Recent events have added to uncertainty in the US clean energy market. SolarWorld Industries America Inc., a founding member of the Coalition for American Solar Manufacturing (CASM), filed an antidumping and countervailing duties case with the US Department of Commerce and International Trade Commission in 2011 that accused China of dumping silicon solar PV cells in the US market. A report by the Coalition for Affordable Solar Energy, which opposes CASM's case, argues that nearly 50,000 American jobs could be lost if these tariffs are enacted.
The role of local governments
Chinese companies, particularly smaller firms that want to invest in the United States, find it very difficult to navigate a system of 50 states with different regulations and incentives, says Weirich. Local US governments are increasingly trying to facilitate Chinese investment by setting up offices in China and organizing business delegations to China. In some cases, states are competing with each other for international investments in clean energy by offering local-level policy incentives. For example, Illinois and California, the top two recipient states of clean energy investment from China, have offered local incentives to support clean energy. For example, both states have set up regulations—such as Renewable Portfolio Standards, which mandate that utilities steadily increase energy from renewables—guaranteeing returns on clean energy investments and ensuring its long-term growth.
Both states have also actively engaged China in seeking clean energy investment. California, in particular, established formal relations with Jiangsu—a province promising to be a clean energy leader in China—in the hopes of enhancing cooperation on energy and reduction of greenhouse gas emissions. Both states have indicated high-level support for the relationship by sending their governors to China to highlight trade deals.

▶ Required work
(1) Using the passage on Chinese clean energy investment in the US, decide whether each statement agrees with it. (a) SolarWorld Industries America Inc. filed its case in 2011. (b) The Coalition for Affordable Solar Energy supports CASM's case. (c) California set up formal relations with Jiangsu. Answer yes or no for each, and quote the exact words from the passage that settle it.
(2) According to the passage on Chinese clean energy investment in the US, which two states receive the most clean energy investment from China?
(3) Write the next part of the passage on Chinese clean energy investment in the US, starting after its final sentence.
The data that comes next is from a separate source and has nothing to do with the passage on Chinese clean energy investment in the US.

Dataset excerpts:
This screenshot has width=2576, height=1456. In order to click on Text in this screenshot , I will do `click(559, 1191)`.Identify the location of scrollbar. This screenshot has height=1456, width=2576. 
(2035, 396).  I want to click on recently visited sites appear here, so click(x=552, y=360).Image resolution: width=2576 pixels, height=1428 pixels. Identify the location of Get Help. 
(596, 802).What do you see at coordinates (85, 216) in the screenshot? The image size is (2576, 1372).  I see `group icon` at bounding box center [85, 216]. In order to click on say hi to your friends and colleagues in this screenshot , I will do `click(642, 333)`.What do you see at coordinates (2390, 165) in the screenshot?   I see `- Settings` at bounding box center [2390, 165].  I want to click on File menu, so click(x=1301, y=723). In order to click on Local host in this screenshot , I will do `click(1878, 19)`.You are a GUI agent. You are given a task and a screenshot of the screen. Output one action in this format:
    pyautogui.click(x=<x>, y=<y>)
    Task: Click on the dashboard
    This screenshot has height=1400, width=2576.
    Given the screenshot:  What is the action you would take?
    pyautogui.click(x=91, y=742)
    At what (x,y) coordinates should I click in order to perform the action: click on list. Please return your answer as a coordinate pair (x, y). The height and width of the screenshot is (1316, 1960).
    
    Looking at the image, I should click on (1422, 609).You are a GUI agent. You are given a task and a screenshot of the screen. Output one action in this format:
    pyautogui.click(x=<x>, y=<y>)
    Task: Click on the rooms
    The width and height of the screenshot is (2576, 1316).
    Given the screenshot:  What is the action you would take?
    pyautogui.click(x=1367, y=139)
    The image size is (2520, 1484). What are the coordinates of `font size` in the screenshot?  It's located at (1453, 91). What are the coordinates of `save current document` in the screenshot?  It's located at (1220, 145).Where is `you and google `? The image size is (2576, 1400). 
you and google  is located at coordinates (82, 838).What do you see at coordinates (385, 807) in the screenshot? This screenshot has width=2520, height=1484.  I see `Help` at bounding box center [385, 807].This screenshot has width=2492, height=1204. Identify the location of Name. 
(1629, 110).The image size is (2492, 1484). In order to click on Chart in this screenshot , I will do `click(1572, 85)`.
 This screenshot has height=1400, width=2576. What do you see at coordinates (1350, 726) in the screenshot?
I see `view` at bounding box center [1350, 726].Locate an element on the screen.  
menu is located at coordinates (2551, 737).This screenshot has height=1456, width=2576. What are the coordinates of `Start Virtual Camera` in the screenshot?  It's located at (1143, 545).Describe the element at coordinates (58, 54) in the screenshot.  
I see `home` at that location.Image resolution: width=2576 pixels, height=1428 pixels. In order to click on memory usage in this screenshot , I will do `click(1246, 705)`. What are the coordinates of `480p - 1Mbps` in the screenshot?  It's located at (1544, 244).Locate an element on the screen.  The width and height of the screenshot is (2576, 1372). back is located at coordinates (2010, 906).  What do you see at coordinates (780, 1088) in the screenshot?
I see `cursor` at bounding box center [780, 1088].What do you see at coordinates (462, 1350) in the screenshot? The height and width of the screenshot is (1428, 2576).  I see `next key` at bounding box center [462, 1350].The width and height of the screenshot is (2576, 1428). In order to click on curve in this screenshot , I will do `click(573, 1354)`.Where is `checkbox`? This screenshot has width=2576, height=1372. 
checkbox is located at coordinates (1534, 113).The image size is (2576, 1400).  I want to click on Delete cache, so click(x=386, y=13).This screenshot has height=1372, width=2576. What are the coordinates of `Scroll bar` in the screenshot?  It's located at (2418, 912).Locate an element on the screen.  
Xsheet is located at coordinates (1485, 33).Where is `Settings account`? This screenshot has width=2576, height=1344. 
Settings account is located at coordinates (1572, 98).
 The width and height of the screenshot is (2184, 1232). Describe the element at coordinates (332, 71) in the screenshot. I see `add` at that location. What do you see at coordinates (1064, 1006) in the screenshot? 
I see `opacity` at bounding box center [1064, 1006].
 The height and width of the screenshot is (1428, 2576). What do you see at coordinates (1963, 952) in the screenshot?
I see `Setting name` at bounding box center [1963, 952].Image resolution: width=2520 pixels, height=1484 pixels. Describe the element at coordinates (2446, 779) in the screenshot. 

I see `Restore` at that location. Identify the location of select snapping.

▶ Answers for the exercise
(1)
(a) Yes: "filed an antidumping and countervailing duties case with the US Department of Commerce and International Trade Commission in 2011"
(b) No: "which opposes CASM's case"
(c) Yes: "California, in particular, established formal relations with Jiangsu"

(2) Illinois and California.

(3)
Still, US local governments are in the beginning stages of attracting international investment. Most of the experts interviewed for this article have been approached by local governments seeking basic advice on Chinese business etiquette. In many cases, Chinese firms and local US governments are equally unfamiliar with international trade and investments, though they are both improving, says Scissors of the Heritage Foundation.
Opportunities and alternatives
The energy and economic challenges that the United States and China face provide a nexus for opportunity and cooperation. Renewable energy offers more opportunity than traditional energy for Chinese investors because it is not as politically sensitive, says Ken Su, a partner at PriceWaterhouseCoopers in Beijing. China can bring investment and an enormous future market, and the United States can reciprocate with innovation and current clean energy demand. "If we are serious about being a leader in clean energy and building out substantially, China is an important partner," says Thilo Hanemann, research director at the Rhodium Group. For the US clean energy companies that do manage to get Chinese investment "the benefits are more than just cash," says Ashok Sinha, CEO of Sunpreme, Inc., whose investors include Tsing Capital's China Environment Fund. "They promote collaboration between portfolio companies, leading to nice synergies and more value to all partners."